== Material to process

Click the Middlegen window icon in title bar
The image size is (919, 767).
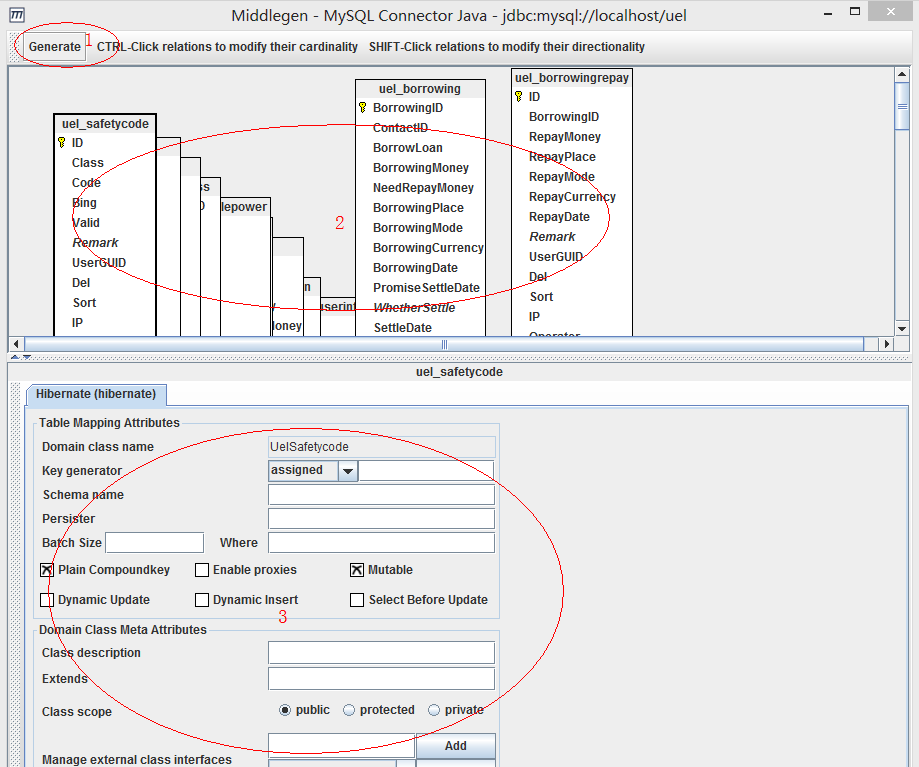[x=17, y=15]
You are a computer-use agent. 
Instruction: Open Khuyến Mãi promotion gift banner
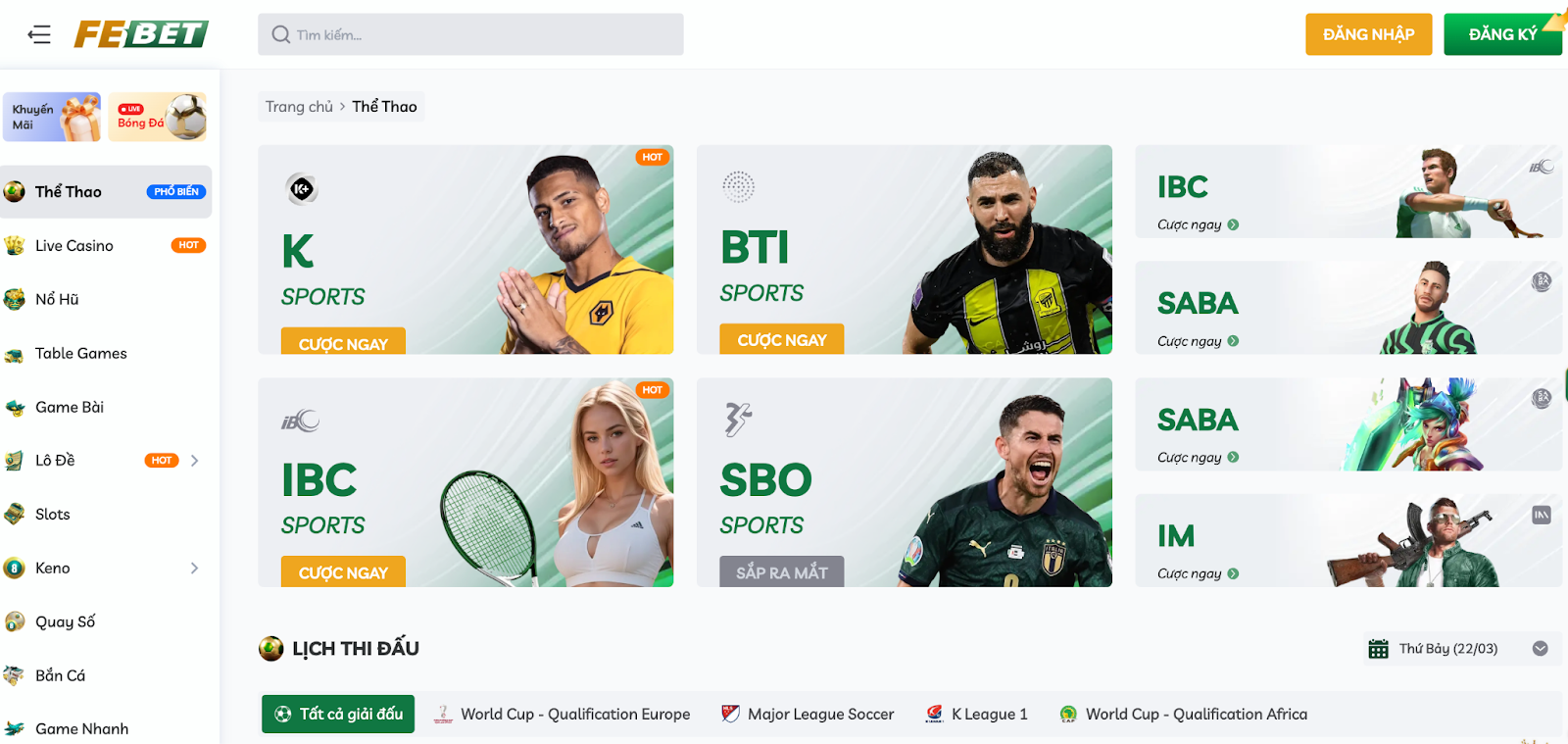pyautogui.click(x=52, y=118)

====

#### Exercise task
Rewrite everything from the line containing "You are a computer-use agent." down to the end of the records as a Markdown table with the columns Number and Record line, one row per line and blank lines omitted. Leave the pictures out of your answer.

#### Solution to this problem
| Number | Record line |
|---|---|
| 1 | You are a computer-use agent.  |
| 2 | Instruction: Open Khuyến Mãi promotion gift banner |
| 3 | pyautogui.click(x=52, y=118) |